> Given text:
==========

YOKOHAMA, Japan, May 27 (UPI) — Japanese scientists say they’ve discovered the first evidence of nuclear genetic transfer from a host to a parasite plant species.
Researchers at the Riken Plant Science Center in Yokohama said their discovery suggests a greater role for horizontal gene transfer in plant evolution.
The scientists said the transfer of genetic material between non-mating species, known as horizontal gene transfer, is viewed as a powerful mechanism for genetic evolution. While common in bacteria, such genetic transfer is less well understood in plants, with evidence largely confined to its role in the transfer of mitochondrial genes, the scientists said.
The research team wanted to determine whether such horizontal gene transfer occurs between parasite and host plant species, where implications for evolution would be particularly profound. Using large-scale gene analysis, they said they combed 17,000 genes of the parasite witchweed Striga hermonthica — a source of devastating damage to sorghum and rice crops in Africa — for traces of transfer from host species.
They said they discovered one gene, ShContig9483, exhibited a high similarity to genes in sorghum and rice, yet no relation to genes from Striga hermonthica’s own family of flowering plants (eudicots). The team then traced ShContig9483′s origins to sorghum genes, strongly suggesting recent horizontal transfer from host to parasite.
The research is detailed in the journal Science.

==========

> Exercise data:
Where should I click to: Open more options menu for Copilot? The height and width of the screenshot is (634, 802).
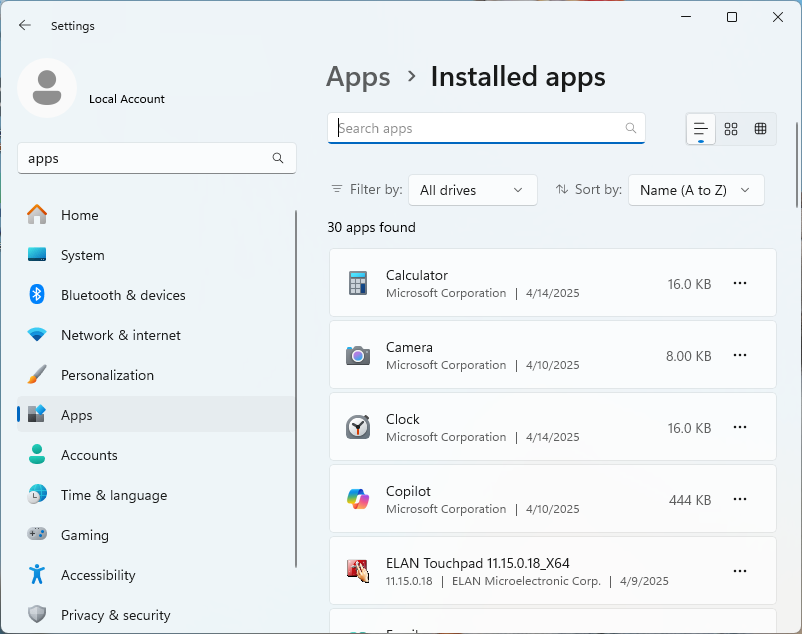pyautogui.click(x=740, y=500)
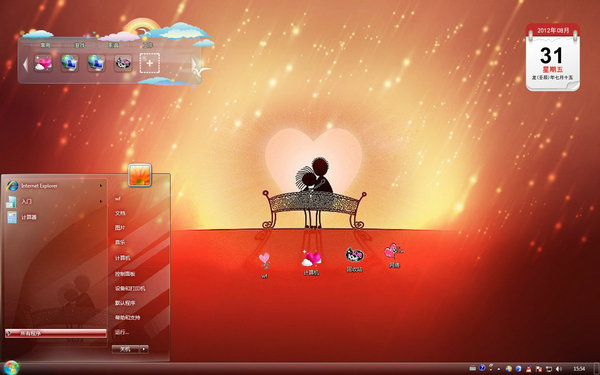Open 控制面板 in the Start menu
Viewport: 600px width, 375px height.
click(x=125, y=274)
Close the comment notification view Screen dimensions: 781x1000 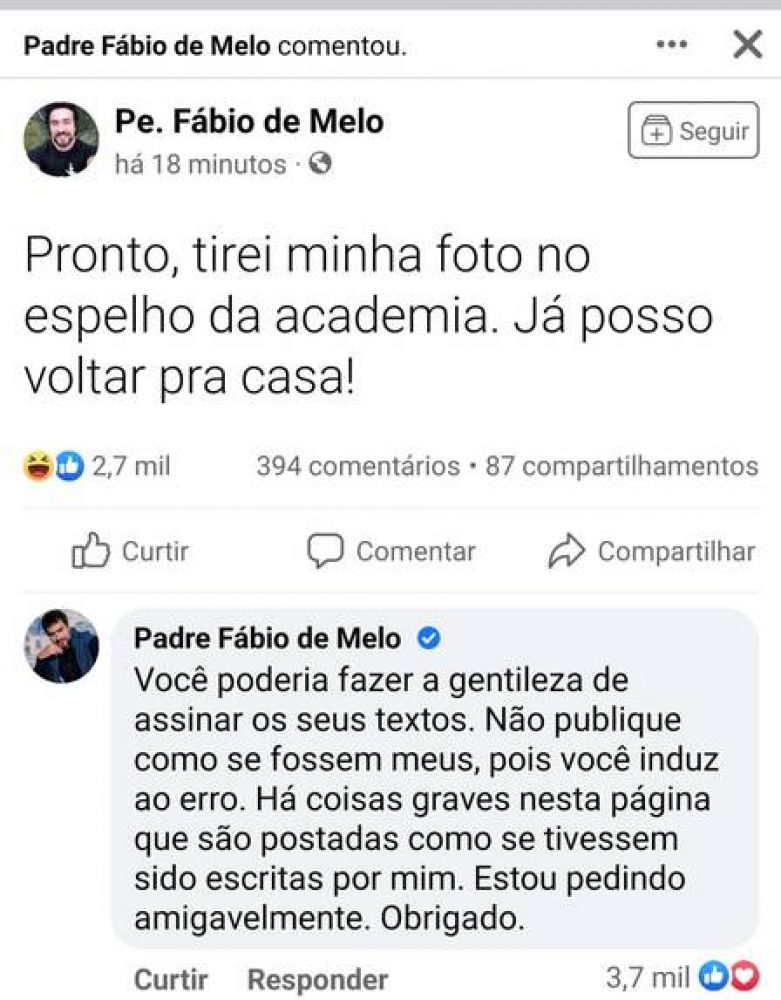747,44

==========

Return, word for word, the part of the news report on parasite plant genes that opens with the words containing "YOKOHAMA, Japan, May" and closes with "parasite plant species.".

> Result:
YOKOHAMA, Japan, May 27 (UPI) — Japanese scientists say they’ve discovered the first evidence of nuclear genetic transfer from a host to a parasite plant species.